> **Extrait**:
----------------------------------------

Gestion des forets d’Afrique centrale : Dr. Samuel Assembé Mvondo, juriste environnementaliste, chercheur au Centre International de la Recherche sur les Forêts (CIFOR).

« Les révisions en cours devraient intègrer la dimension de la tenure coutumière»

Le chercheur revient sur les recherches du CIFOR depuis sa création et, donne ses impressions sur la réforme forestière en cours au Cameroun.

Docteur, quelles sont les tâches assignées à un chercheur du Centre International de la Recherche sur les Forêts?

De par mon background académique, je suis juriste environnementaliste, donc mon rôle au CIFOR est d’analyser. Notamment, tous les aspects politiques, juridiques et un peu socio-économiques des problèmes qui se posent au niveau de la gestion des forêts ou au-delà des questions de tenure foncière et des ressources naturelles. Parmi lesquelles, les questions liées à la gestion des mines et celles de droits des populations locales et autochtones. Mais, il y aussi les questions politiques qui m’intéressent. Présentement, je m’occupe de la mise en place et de l’élaboration des politiques liées à la REDD  [Réduction des Emissions de gaz dues à la Déforestation et la Dégradation forestières ndlr], au Cameroun, en République Démocratique du Congo (RDC), en Tanzanie et au Burkina Faso.

Quel bilan pouvez-vous faire des activités du CIFOR en vingt (20) ans d’existence ?

A mon humble avis, et cela n’engage que moi, le bilan du CIFOR est positif. Puisque, on est parti de 1993 au sortir du Sommet de la Terre à Rio ; l’on a mis en place une institution pour essayer d’attaquer les problèmes qui se posaient en matière de gestion des forêts. Il fallait dans un premier temps, créer cette institution ; ce qui a été fait. Il fallait trouver un pays qui accepte d’héberger cette institution en voie de création; le gouvernement indonésien s’est porté garant et a accepté d’abriter le siège du CIFOR. Toutefois, il fallait que le CIFOR aille au-delà de l’Indonésie, ce qui a été fait. Dès 1996, l’institution s’est donc établie au Cameroun. D’abord par un projet de recherche qui, par la suite, est devenu le bureau régional. Le CIFOR s’est ainsi agrandi au niveau non seulement institutionnel, mais aussi à travers les ressources humaines. Le Centre compte aujourd’hui près de 400 personnes qui y travaillent, disséminées aussi bien au siège en Indonésie, qu’au bureau régional Afrique Centrale, qu’au bureau régional en Amérique Centrale, qu’au Brésil, qu’au Pérou, qu’en Zambie, qu’au Kenya et au Burkina Faso. Il y a également des chercheurs qui sont en Ethiopie et au Vietnam. Au niveau de la contribution du CIFOR à la recherche forestière, je peux dire que l’institution a marqué la recherche forestière de ces vingt dernières années. Notamment par l’élaboration des principes de critères indicateurs de la gestion durable des forêts. On ne peut pas parler de la gestion forestière aujourd’hui sans mentionner les travaux menés à l’intérieur du CIFOR, que ce soient les critères indicateurs de la gestion durable des forêts, ou la contribution des forêts à la réduction de la pauvreté, à travers l’économie des produits forestiers non ligneux. Maintenant, avec l’arrivée des questions de gouvernance forestière, principalement la mise en œuvre des  lois forestières, le CIFOR contribue à travers ses recherches et ses analyses, à la bonne gestion des forêts au niveau global et dans notre sous-région.

----------------------------------------

> **Énoncé 1**: Recopiez fidèlement le passage de l'entretien sur les forêts d'Afrique centrale qui va de « De par mon background » jusqu'à « Tanzanie et au Burkina Faso. » inclus.
> **Énoncé 2**: Rédigez la suite de l'entretien sur les forêts d'Afrique centrale en reprenant après sa dernière phrase.

> **Matériel fourni**:
----------------------------------------

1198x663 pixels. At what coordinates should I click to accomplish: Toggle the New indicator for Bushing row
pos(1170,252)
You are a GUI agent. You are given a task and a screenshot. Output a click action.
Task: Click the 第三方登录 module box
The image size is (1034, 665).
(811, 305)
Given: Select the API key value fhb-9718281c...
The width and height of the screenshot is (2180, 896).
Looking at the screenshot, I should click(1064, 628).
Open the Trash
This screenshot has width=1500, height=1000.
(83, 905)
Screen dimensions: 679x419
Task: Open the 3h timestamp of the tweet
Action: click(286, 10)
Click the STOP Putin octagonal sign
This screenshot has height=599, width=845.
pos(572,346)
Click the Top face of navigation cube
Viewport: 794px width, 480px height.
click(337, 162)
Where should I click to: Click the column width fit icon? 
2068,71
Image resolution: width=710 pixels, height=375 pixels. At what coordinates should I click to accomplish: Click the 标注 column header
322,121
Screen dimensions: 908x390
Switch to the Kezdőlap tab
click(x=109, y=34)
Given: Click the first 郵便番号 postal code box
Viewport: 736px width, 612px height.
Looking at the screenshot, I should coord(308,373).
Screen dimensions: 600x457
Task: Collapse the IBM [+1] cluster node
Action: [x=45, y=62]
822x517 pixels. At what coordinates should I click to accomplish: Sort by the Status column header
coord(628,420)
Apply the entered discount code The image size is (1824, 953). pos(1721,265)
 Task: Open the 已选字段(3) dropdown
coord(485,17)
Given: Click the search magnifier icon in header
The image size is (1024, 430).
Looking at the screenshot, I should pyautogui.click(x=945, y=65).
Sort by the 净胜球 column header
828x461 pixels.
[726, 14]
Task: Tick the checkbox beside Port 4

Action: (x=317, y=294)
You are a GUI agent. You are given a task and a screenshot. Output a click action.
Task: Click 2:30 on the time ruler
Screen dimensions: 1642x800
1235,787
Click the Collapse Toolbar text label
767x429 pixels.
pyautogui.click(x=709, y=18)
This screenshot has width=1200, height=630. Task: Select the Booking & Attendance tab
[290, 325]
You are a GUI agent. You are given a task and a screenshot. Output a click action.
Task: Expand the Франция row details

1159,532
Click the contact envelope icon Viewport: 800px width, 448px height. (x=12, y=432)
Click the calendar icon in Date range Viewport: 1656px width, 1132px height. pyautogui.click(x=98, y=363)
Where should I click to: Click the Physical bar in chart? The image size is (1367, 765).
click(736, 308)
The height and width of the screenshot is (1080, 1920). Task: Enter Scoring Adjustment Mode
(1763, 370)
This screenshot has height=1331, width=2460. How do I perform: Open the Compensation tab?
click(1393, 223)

----------------------------------------

> **Réponse attendue 1**:
De par mon background académique, je suis juriste environnementaliste, donc mon rôle au CIFOR est d’analyser. Notamment, tous les aspects politiques, juridiques et un peu socio-économiques des problèmes qui se posent au niveau de la gestion des forêts ou au-delà des questions de tenure foncière et des ressources naturelles. Parmi lesquelles, les questions liées à la gestion des mines et celles de droits des populations locales et autochtones. Mais, il y aussi les questions politiques qui m’intéressent. Présentement, je m’occupe de la mise en place et de l’élaboration des politiques liées à la REDD  [Réduction des Emissions de gaz dues à la Déforestation et la Dégradation forestières ndlr], au Cameroun, en République Démocratique du Congo (RDC), en Tanzanie et au Burkina Faso.

> **Réponse attendue 2**:
Vous parlez des recherches forestières auxquelles le CIFOR participe, de quoi s’agit-il concrètement?

D’abord pour clarifier, le CIFOR est l’une des 15 institutions qui font partie du Groupe Consultatif pour la Recherche Agricole Internationale (CGIAR). C’est le 15ème centre créé par le groupe consultatif qui, s’est toujours focalisé sur les questions agricoles. Donc, au sortir du Sommet de Rio, il y avait une nécessité de mettre en place une institution de recherche internationale qui se focalise dans les questions de la gestion des forêts. C’est ainsi que le CIFOR a été créé.  Notre institution,  à travers ses recherches doit alimenter la bonne gestion des forêts et la contribution des forêts aux économies et aussi aux questions socio-économiques qui se posent au monde rural ; tel est le mandat du CIFOR. Ceci se fait à travers plusieurs programmes de recherches. Il y a des programmes qui s’occupent des questions biophysiques, notamment le programme sur les services environnementaux. Il y a un programme qui ne s’occupe que des questions de gouvernance forestière ; il y a une direction de recherche qui s’occupe des questions de « livelyhood », c’est-à-dire  des questions de bien-être des populations, des questions économiques liées à la gestion forestière. Voila à peu près les grandes orientations de recherche au sein du CIFOR. On fait des analyses qui tiennent comptent des autres sciences, pour résoudre des questions qui se posent à l’intérieur des forêts. Par exemple, je fais partie de la direction gouvernance forestière, mais je travaille avec des  biophysiciens notamment, des forestiers purs et durs, des écologues, des anthropologues et des économistes pour faire des analyses.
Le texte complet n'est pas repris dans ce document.